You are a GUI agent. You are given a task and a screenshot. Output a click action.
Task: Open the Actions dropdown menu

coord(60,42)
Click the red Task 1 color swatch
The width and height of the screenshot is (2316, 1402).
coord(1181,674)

§ Work item
Reproduce the whole listing verbatim.

§ Exercise result
You are a GUI agent. You are given a task and a screenshot. Output a click action.
Task: Open the Actions dropdown menu

coord(60,42)
Click the red Task 1 color swatch
The width and height of the screenshot is (2316, 1402).
coord(1181,674)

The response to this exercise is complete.